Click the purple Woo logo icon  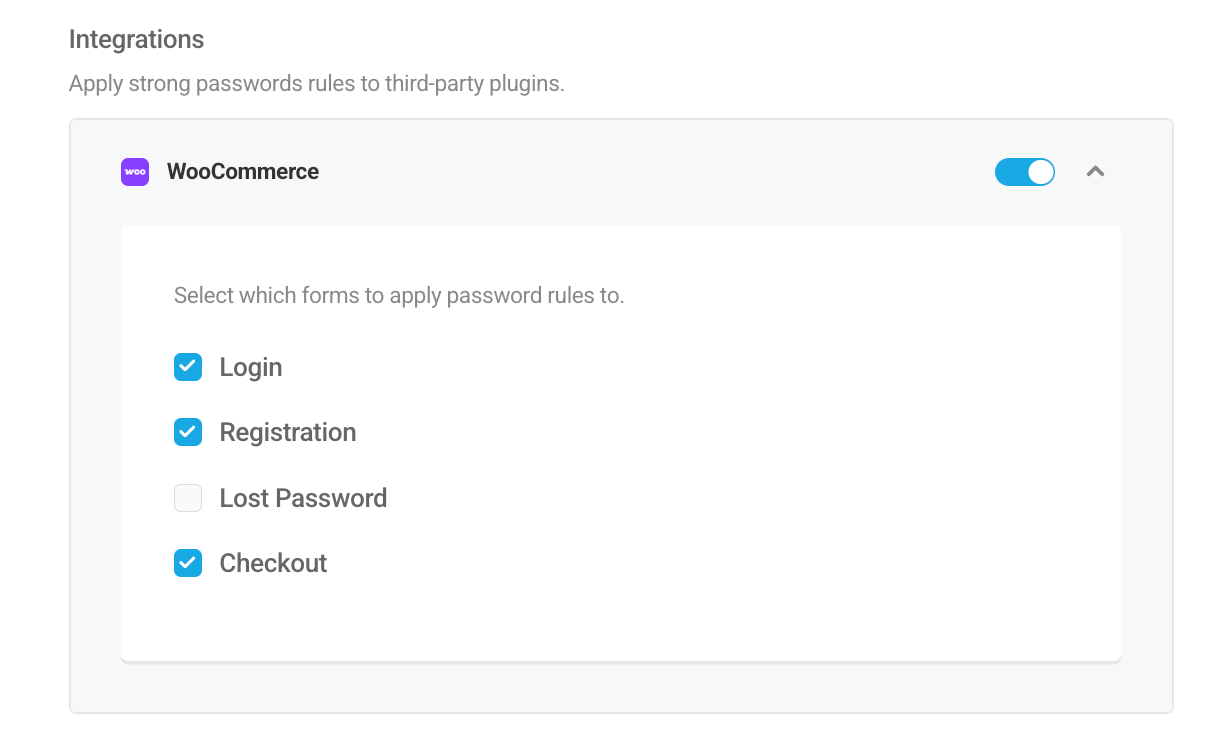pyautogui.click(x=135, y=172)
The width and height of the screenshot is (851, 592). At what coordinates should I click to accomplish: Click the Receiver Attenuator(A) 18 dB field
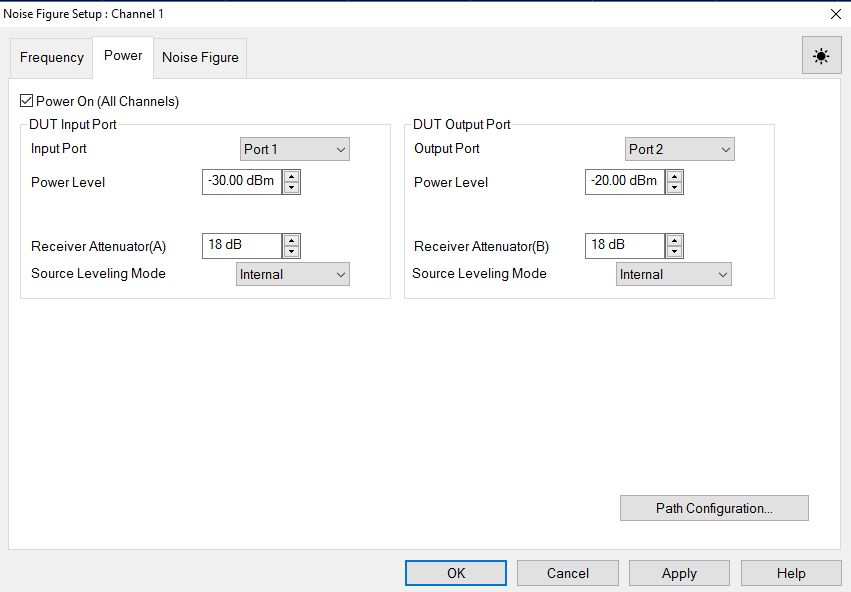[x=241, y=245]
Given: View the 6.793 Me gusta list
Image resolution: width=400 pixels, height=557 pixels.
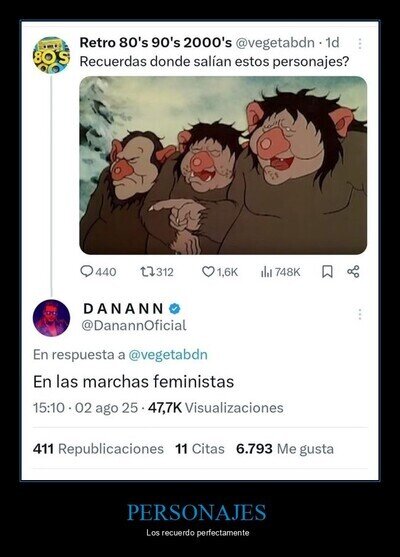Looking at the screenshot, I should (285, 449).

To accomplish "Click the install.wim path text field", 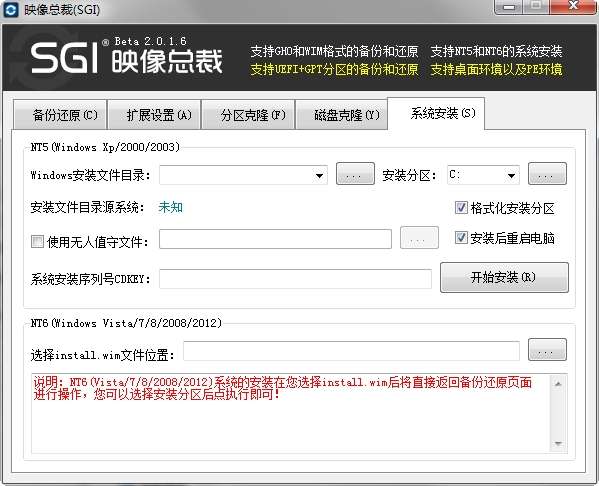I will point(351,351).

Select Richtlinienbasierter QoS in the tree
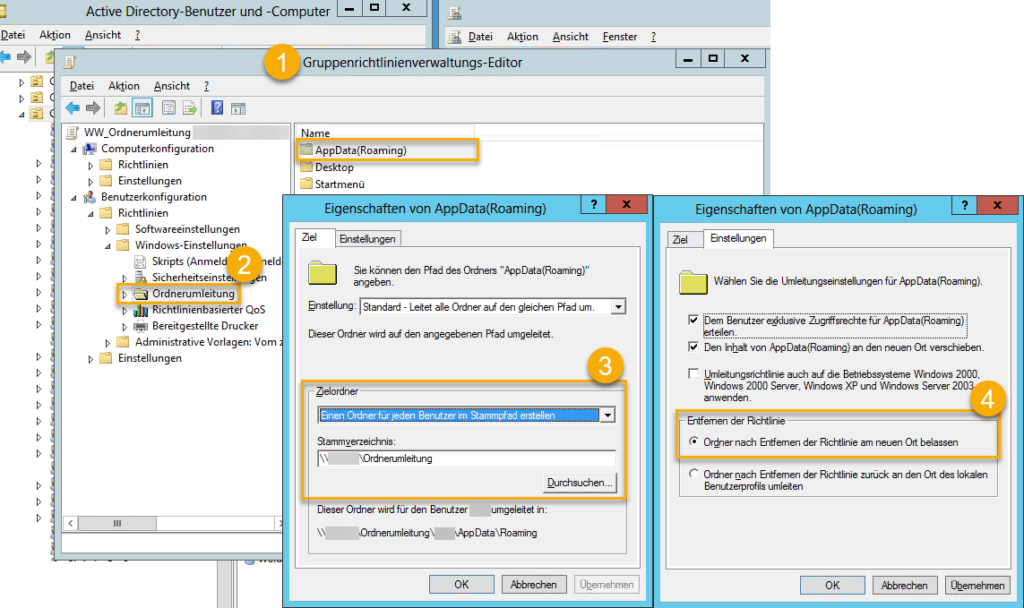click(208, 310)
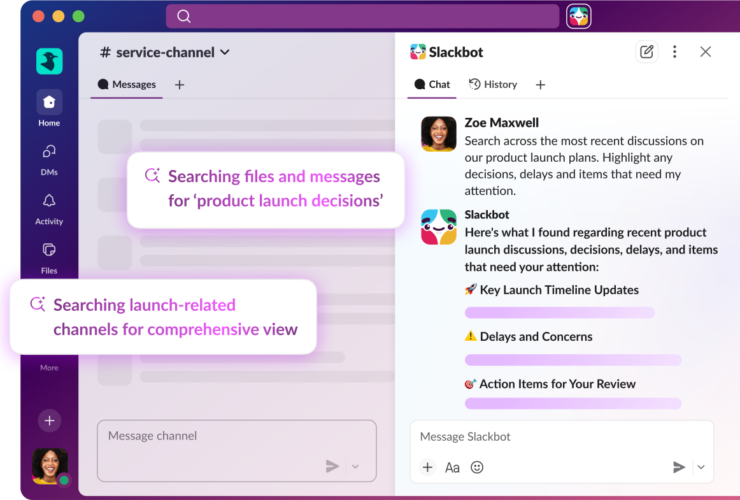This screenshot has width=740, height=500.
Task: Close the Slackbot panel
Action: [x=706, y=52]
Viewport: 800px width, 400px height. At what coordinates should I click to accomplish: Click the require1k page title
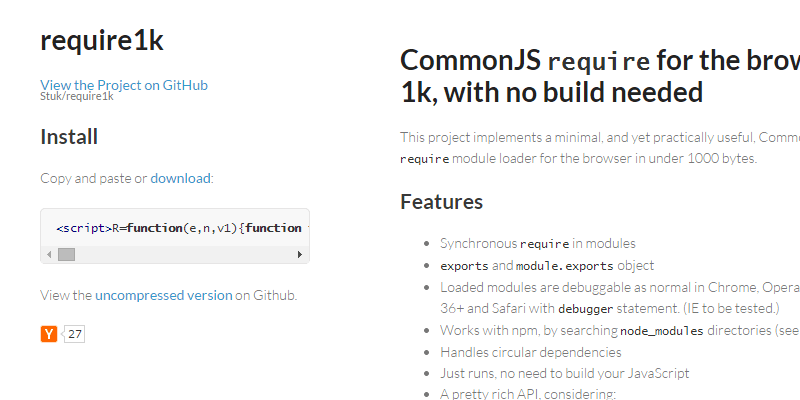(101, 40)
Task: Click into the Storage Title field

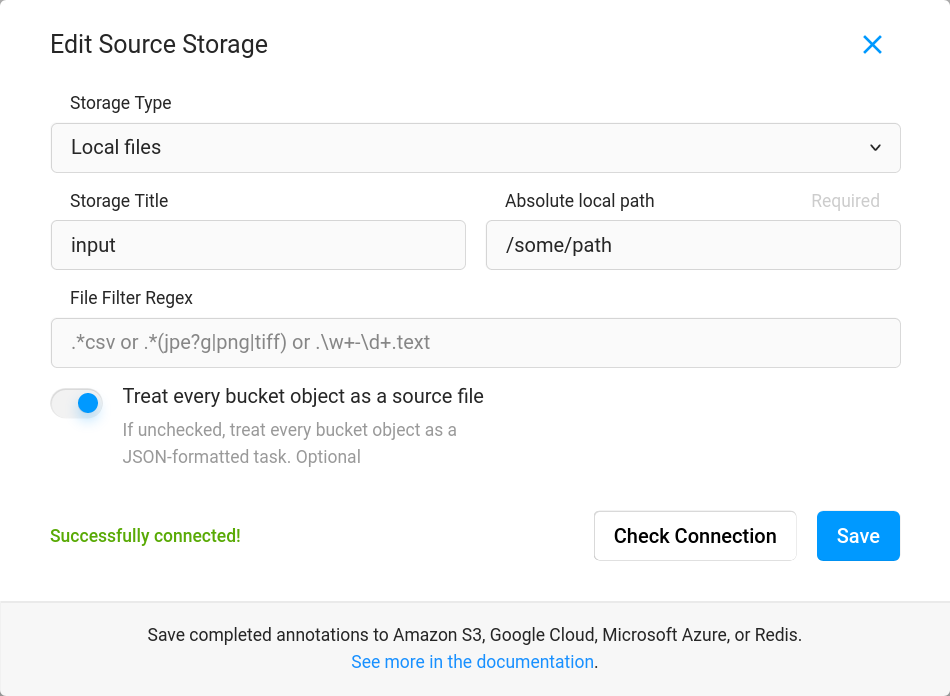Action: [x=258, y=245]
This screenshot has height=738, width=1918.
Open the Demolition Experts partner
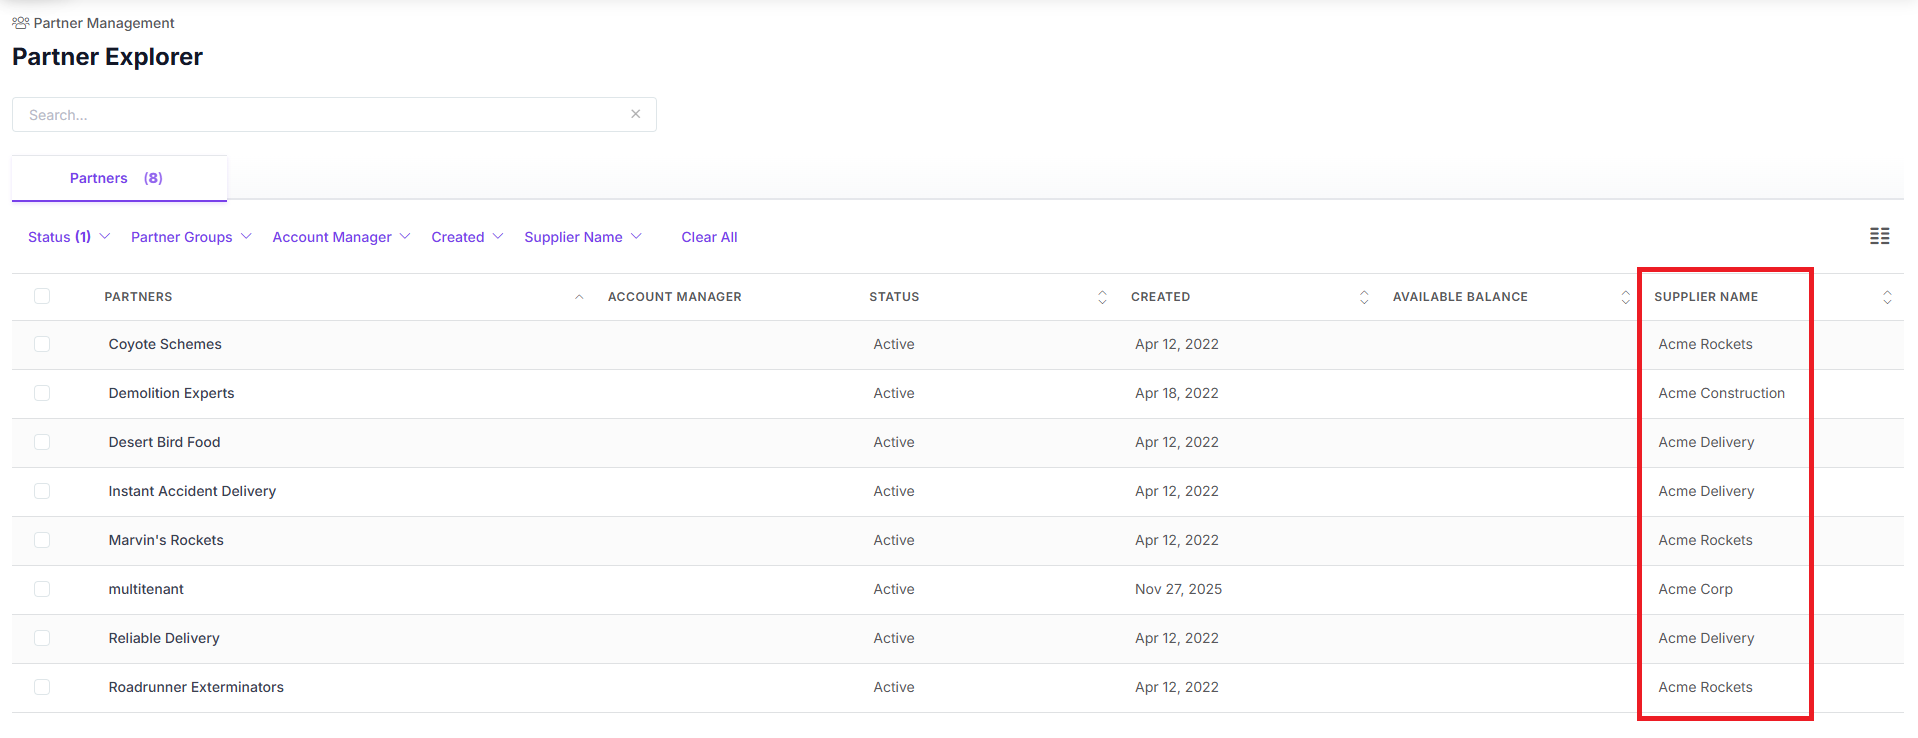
************
WHAT THE EXERCISE ASKS: From the line that holds "This screenshot has height=738, width=1918." to the last line of the records, please copy each line exactly and nothing else. Pictures stay out.

ANSWER SPACE:
This screenshot has height=738, width=1918.
Open the Demolition Experts partner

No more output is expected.